Digiday Programmatic Austin: The road to transparency

Last week, 33Across traveled to Austin to attend Digiday’s Programmatic Marketing Summit to hear from brands, agencies, and partners. Along with the warm weather, surplus of barbeque, and local beers, Austin did not disappoint with the discussions surrounding transparency, in-housing, and brand safety.

Transparency

The mother of all subjects in the programmatic space, it seemed as though everyone agreed that if we could solve the transparency issue, we could reduce the ad tech tax (associated fees from each company in a single media buy), increase media budgets, and create a more brand safe environment. While the ecosystem as a whole is working towards greater transparency across the supply chain, 70% of buys are happening across 3 major players. When walled gardens or even community gardens (as Xander has dubbed itself) owns the technology, inventory, and data makes full transparency nearly impossible in the short-term.

 

Taking Programmatic in house

In-housing continues to gain traction as more brands have transitioned into taking a portion, if not all of their programmatic spend, in house. Since this topic continues to grow in importance, we heard perspectives from both brands and agencies.

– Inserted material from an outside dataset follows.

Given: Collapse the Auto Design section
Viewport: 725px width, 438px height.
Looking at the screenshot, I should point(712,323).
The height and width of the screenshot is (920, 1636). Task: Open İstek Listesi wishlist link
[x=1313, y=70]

The big win – taking programmatic in house can save you big bucks and for Bayer, that savings came to a tune of $10MM. While direct to consumer companies have been in the spotlight for their early adoption of in-housing, it’s worth noting that 90% of this budget is on Facebook and Instagram. In many cases, it’s the legacy brands that are more adept at programmatic.

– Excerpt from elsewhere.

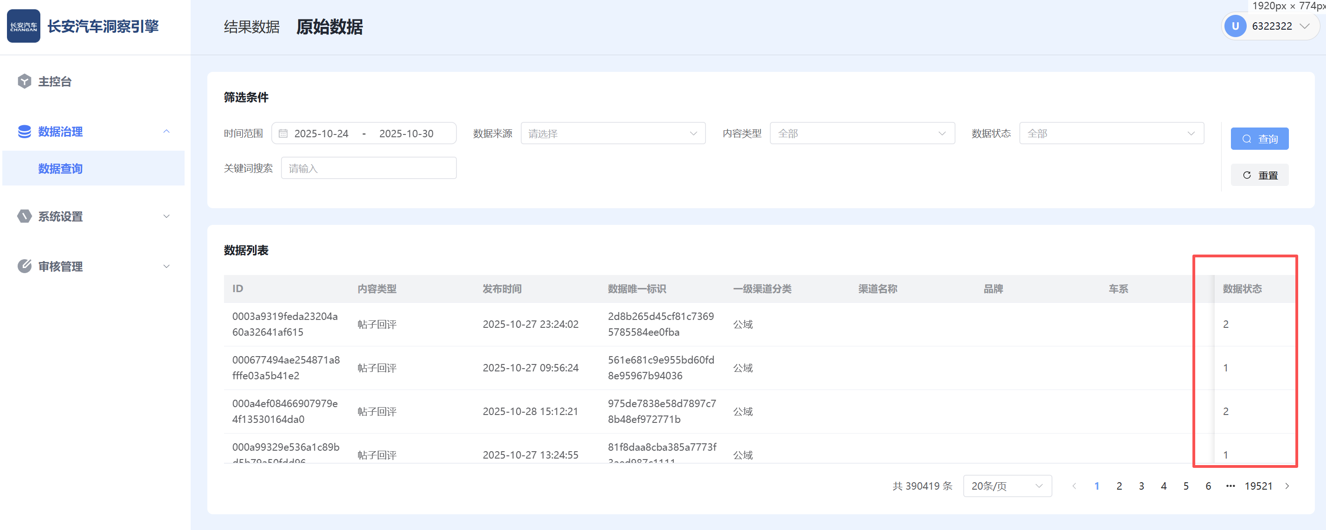
Task: Open the 数据来源 dropdown
Action: coord(613,134)
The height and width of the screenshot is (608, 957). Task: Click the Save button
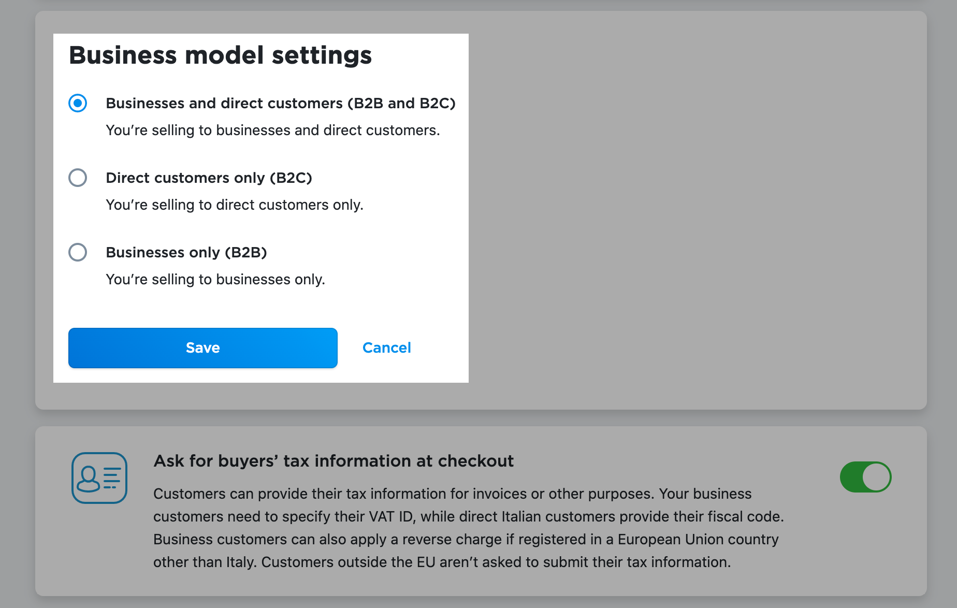coord(202,348)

While the payout of in-housing can be huge, brands need to consider the learning curve, education, and training to get there. For many, the agency role is to provide, advise, and curate their ad tech investments. Let’s face it, the Lumascape is still overwhelming so having an advisor to discuss your goals and figuring out the logical path to get there is imperative early on.

 

Brand Safety

While most marketers are in agreement that safety measures are necessary for their brands, can restrictions also hurt campaign performance? From a scale perspective, most definitely, but how do you continue to put the proper restrictions in place and optimize? Sarah Polli from Hearts & Science discussed how brand safety should not just be set it and forget it. She noted that whitelisting and blacklisting sites is an ongoing process and that their human verified approach has helped increase reach and ease brand safety fears.

Overall, the Digiday Programmatic Marketing Summit provided a great opportunity to connect with leading brands and agencies and hear their most pressing issues. If it wasn’t already clear , the themes of transparency and in-housing will continue to top the list for the foreseeable future.